His clients are mostly immigrants who would like to showcase their cultural identity or their businesses’ origins. One of the murals he painted was of the Citadel of Aleppo at Syrian restaurant, Nedal Kebabs. Bakri Tarsha and his wife Noura Sultan escaped the war-torn ancient city of Aleppo in 2016 and opened the first Syrian restaurant in Shepparton in 2019.

“Nedal means struggle, which is also my child’s name. The beautiful citadel of Aleppo is my pride, although I can’t see it in-person anymore,” Mr Tarsha says. “I wanted the citadel of Aleppo in my restaurant so people would learn of its beauty.”


The 2021 Call to Create asked our region’s artists to responds to the theme Unify. The work submitted goes in the running to be the chosen peice for the next Festival, heavily influencing this years design and branding.

While he was still at Nedal, the owner of an Indian restaurant next door also commissioned Theodorus to paint a mural of spices and herbs peculiar to Indian cuisine. “Murals in restaurants are for decorations. But many would like a mural representing the owner’s or the business’ origin,” Theodorus says. He once painted the Taj Mahal and a Gujarat temple on the walls of a pizza restaurant.
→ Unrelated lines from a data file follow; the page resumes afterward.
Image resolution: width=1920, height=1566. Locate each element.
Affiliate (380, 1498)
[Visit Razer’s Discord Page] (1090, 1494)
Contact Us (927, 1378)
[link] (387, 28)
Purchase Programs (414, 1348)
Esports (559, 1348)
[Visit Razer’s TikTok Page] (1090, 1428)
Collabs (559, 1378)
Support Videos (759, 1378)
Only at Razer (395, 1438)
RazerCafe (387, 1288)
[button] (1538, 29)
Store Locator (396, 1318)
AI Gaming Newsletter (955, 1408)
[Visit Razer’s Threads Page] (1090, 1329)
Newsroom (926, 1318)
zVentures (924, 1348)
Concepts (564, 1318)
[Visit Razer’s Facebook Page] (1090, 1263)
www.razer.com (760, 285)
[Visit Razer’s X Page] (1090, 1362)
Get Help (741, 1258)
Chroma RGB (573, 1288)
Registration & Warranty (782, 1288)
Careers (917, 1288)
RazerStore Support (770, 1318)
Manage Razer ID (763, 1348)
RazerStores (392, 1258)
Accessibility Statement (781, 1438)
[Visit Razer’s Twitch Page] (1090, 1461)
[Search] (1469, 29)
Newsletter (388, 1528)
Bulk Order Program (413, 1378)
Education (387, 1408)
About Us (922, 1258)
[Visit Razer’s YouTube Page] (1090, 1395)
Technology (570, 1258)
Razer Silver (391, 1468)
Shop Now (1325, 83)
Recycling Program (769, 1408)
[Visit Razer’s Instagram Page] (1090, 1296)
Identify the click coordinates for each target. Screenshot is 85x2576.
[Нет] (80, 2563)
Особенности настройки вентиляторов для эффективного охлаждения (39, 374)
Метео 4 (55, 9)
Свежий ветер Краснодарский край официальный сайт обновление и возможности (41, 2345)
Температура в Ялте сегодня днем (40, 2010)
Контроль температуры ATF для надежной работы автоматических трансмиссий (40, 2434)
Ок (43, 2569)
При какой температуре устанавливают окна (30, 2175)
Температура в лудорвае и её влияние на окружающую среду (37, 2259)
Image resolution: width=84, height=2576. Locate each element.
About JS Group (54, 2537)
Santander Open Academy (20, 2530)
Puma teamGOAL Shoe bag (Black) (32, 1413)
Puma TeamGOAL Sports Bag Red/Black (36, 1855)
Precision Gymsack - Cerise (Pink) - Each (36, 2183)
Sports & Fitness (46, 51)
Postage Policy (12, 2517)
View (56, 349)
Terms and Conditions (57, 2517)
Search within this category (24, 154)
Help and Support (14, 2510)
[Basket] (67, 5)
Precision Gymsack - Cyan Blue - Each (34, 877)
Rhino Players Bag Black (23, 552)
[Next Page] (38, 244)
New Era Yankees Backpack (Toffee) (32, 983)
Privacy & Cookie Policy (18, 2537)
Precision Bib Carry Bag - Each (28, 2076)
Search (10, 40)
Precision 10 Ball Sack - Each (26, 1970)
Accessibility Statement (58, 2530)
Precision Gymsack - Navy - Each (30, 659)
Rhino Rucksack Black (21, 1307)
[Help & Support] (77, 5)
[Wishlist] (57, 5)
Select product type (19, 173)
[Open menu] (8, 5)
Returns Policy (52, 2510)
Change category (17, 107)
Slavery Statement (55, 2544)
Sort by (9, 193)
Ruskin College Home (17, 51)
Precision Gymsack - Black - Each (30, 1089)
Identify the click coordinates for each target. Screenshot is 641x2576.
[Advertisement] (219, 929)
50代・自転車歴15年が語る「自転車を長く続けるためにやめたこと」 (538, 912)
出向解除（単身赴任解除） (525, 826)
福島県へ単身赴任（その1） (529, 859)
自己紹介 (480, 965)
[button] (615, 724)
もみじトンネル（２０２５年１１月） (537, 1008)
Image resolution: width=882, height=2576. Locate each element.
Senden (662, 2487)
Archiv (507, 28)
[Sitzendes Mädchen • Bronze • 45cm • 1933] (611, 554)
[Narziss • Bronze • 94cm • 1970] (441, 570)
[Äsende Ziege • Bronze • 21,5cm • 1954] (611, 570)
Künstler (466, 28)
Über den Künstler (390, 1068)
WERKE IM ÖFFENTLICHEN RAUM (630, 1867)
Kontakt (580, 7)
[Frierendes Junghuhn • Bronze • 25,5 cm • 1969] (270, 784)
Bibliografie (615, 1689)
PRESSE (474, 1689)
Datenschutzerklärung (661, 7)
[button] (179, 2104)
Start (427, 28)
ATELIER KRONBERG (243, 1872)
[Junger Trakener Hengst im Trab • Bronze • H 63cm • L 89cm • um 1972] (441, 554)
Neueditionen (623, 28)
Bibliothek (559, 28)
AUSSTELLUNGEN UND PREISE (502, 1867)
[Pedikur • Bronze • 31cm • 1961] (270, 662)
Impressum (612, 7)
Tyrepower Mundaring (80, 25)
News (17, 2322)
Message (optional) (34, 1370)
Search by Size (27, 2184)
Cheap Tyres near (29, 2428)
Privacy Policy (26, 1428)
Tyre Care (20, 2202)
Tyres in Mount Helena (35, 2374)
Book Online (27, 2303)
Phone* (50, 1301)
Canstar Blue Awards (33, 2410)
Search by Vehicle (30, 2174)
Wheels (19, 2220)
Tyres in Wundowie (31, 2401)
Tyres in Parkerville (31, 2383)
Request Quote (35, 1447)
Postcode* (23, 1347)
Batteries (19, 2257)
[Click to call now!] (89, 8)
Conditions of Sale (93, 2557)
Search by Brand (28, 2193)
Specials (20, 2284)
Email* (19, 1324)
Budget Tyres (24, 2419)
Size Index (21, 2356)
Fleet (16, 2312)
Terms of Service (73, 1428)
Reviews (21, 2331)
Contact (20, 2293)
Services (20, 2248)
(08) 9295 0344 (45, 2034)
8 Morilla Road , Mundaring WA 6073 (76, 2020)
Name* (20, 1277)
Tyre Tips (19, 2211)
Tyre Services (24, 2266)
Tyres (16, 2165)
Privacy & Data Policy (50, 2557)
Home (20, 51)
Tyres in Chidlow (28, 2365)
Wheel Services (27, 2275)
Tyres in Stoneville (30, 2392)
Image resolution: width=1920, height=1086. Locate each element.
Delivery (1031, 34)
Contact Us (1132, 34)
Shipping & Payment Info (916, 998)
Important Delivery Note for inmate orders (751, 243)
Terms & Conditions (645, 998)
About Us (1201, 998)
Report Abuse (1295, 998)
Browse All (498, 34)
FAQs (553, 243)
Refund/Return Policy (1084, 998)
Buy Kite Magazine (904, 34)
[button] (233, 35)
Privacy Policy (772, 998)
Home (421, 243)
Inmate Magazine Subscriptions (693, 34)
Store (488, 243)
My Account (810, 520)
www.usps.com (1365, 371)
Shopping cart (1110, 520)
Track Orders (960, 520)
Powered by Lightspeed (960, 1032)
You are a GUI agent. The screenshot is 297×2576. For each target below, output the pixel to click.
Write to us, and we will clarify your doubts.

At the Point of Difference studio, a multicultural space founded by two women from Turkey and Samoa to empower local youth from multicultural communities, Theodorus painted seven influential figures, such as Malcolm X, Tupac Shakur, Martin Luther King Jr, Dame Whina Cooper, and Nawal el Saadawi on a wall.

Dery Theodorus at Nedal Cafe

Theodorus’s work features in 12 local eateries, a studio and a private place around the town, and five new mural projects are coming up.

One of his largest artworks is a mural measuring 9X3 metres at Zephyrz Cafe, Nagambie, dedicated to champion racehorses bred by local breeders, who have won group one races. His largest mural, 11X3 meters, in the same restaurant displays fashions on the racecourse and features outfits that have been prominent on race days since the early 1900s.